So far we have spoken in detail of cancer of the breast but, when we come to deal with cancer of the uterus, we shall find that the facts are almost exactly analogous, only that the results of indecision and delay are even more deplorable. We find that, by the time they come for treatment, about half the cases are quite incurable, and those which are operable are as a rule a great deal further advanced than those of cancer of the breast. In spite of this we find that out of two hundred consecutive cases no less than forty per cent. were cured; that is to say, had no recurrence within seven years. All the cases which were operated on had had quite definite symptoms for six months. In other words, the patient herself should have come for examination six months before she did, and if she had been examined in the course of a proper routine, the disease could have been discovered far earlier than was the case.

Quite recently, a report of a series of cases has been published by Professor Faure, a distinguished French gynæcologist, which so exactly illustrates my views that perhaps I may be forgiven for making use of it. Faure cut ninety-six cases of cancer of the uterus and has divided them into good cases, mediocre cases and bad cases. It is significant that there were only twenty-one “good” cases, thirty-five “mediocre” cases and forty “bad” cases. The good cases are what I have called early cases, the mediocre cases correspond to moderately advanced cancer, and the bad cases to those which are on the border line between operability and non-operability. His total results approximate very nearly to most other published lists but their analysis is very significant. Of the good cases there was one operative death; of the remainder seventy-five per cent. were cured and twenty-five per cent. recurred.

Of the mediocre cases there was an operative mortality of 8.57%. Of those surviving the operation 62.5% were cured and 37.5% recurred. In the bad cases there was a post-operative mortality of 22.5%: only six were cured and twenty-five recurred. That is to say, respectively, 19.35% were cured and 80.65% recurred. These figures tell their own tale.

With this hopeless condition of affairs it is no use saying that the results of surgery are bad. They are; but it is not the fault of doctors, or the methods at their disposal; it is the misfortune of the patient that her lack of proper education must bear the blame.

Cancer of the uterus is in many cases preceded by precancerous lesions, all amenable to various kinds of treatment. Again, the only way to deal with it is not to wait and see whether a woman has got cancer but to look and see that she has not. Until this is our attitude, the results are not likely to be much better, whatever the means at our disposal for its cure.

Finally, turning to another great group of cancers which make up thirty per cent. of all in men (and in women too, if we exclude the two previously mentioned types), we find exactly the same condition of affairs.

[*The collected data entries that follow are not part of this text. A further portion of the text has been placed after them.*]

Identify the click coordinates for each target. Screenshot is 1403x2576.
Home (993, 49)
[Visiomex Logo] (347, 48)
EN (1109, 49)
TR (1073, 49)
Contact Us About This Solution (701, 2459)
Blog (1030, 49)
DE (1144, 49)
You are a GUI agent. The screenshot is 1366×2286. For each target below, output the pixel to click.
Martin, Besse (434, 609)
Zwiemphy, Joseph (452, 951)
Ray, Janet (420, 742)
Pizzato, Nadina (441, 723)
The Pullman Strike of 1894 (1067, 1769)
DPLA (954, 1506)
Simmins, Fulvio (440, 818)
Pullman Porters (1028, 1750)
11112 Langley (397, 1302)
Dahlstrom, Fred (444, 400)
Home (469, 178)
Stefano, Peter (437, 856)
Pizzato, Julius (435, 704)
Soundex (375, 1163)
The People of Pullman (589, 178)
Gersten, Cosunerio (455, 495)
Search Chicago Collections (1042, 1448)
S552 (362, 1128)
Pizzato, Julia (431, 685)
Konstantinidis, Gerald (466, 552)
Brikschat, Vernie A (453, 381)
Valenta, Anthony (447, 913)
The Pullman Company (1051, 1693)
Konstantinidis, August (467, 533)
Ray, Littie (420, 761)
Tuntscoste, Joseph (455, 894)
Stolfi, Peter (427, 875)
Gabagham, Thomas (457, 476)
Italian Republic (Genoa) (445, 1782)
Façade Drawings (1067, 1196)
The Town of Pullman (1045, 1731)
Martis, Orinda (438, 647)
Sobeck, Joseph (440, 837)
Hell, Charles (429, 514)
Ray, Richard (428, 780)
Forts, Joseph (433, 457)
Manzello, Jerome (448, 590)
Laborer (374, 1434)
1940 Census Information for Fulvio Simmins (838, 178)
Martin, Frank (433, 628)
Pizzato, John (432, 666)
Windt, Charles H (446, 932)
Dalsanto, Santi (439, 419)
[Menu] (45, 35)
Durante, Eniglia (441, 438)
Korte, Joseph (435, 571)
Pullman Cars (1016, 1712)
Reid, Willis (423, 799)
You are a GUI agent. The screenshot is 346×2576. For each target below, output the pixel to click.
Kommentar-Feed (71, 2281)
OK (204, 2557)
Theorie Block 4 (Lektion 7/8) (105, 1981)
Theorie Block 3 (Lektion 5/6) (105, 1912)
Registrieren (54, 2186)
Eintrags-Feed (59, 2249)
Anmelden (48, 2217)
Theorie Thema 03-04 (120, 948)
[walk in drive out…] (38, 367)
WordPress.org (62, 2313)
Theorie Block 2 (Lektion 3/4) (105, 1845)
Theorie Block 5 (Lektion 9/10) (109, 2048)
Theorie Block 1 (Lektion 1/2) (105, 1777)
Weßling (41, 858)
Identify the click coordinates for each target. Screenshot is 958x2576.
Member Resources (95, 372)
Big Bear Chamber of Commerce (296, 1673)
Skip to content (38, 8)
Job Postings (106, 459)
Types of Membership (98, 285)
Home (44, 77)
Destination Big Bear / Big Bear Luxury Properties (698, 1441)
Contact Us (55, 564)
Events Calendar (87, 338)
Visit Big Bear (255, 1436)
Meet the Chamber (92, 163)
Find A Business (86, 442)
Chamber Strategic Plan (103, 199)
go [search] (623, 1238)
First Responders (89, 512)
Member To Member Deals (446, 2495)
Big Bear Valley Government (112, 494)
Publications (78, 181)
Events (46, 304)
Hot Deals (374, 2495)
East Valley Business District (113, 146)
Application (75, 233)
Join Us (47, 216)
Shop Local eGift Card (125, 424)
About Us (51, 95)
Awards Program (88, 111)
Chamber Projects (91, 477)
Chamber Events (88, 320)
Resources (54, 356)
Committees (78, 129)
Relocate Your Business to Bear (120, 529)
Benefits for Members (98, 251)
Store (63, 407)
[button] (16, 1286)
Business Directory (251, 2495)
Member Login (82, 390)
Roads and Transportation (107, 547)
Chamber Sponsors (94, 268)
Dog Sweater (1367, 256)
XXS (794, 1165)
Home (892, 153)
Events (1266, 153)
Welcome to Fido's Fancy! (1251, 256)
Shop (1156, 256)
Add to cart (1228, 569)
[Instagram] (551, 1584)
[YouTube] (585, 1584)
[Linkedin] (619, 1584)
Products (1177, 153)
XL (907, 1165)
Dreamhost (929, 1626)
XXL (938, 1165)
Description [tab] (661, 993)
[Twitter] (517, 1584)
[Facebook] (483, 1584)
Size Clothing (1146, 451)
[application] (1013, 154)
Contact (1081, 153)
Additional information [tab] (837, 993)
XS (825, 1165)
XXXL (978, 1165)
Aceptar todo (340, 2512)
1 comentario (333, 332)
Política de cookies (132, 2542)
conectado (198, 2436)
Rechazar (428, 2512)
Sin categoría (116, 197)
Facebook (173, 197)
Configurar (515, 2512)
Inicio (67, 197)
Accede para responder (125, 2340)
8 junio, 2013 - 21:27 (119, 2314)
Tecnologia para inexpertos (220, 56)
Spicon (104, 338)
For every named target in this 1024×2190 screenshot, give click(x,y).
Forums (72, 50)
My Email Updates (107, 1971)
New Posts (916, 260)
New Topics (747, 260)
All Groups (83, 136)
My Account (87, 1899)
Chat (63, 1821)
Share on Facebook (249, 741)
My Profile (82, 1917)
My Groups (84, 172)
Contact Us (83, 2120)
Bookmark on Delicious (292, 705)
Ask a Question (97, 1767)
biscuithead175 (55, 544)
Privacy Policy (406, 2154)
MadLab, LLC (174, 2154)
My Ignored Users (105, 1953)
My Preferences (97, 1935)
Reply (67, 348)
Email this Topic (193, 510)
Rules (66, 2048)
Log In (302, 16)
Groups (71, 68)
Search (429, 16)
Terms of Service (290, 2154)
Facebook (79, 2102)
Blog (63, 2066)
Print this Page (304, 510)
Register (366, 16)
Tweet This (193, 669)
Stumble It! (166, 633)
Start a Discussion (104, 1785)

In two out of every three cases of cancer of the stomach there is evidence that it has arisen in an old ulcer, and Dr Mayo has suggested that eating hot food may account for the remaining third. It is moreover the experience of all surgeons who systematically submit all gastric ulcers upon which they operate to microscopic examination, that about twenty per cent. of them all are malignant.

We have before us the plain fact that from ten to twenty per cent. of all chronic ulcers which have come for surgical treatment are already malignant and can only be cured by a complete removal. Another fact also requires taking into the most serious consideration, and this is, that it is the considered opinion of by far the large majority of experienced surgeons that exploration and some form of operation is the best treatment for every case of chronic gastric ulcer which has recurred once, or at least twice, after a thorough course of medical treatment. (The term “chronic gastric ulcer” is here used in its strictest scientific sense, and by it is meant an ulcer whose diameter in any one direction is more than a centimeter, and whose edges are hard and thickened). In spite of this, a distinguished surgeon recently put on record that every case of gastric ulcer upon which he operated had on an average been “cured” nine times. Why is this? The reason is clear. In nearly every case the symptoms of gastric ulcer (and, remember! twenty per cent. are already cancerous) can be relieved for a time by palliative treatment, when once again the deluded patient thinks he is cured.

There is no need for me to point the lesson from this. I have put forward the facts, and every one can draw his own conclusions. There is only one gleam of hope that I can see on the horizon, and that is, in dealing with the disease in an early stage by radical measures, and, in twenty per cent. of the cases, thus combining prevention with cure.

Again, we must alter our attitude. We must look and see, not merely “dope” and see! Once symptoms of this disease have recurred after efficient treatment, there is only one good reason for not looking and making certain, and that is when the risks of looking exceed those of the lesion being malignant—that is to say, somewhere between ten and twenty per cent. At present, the risks of looking are about one in a thousand, and the risks of removal of a cancer about three per cent., taking all cases, most of which are at an advanced stage. The operative risks of earlier cases are less than this, and to this must be added about a two per cent. risk of a further operation being necessary—in all, not exceeding five per cent.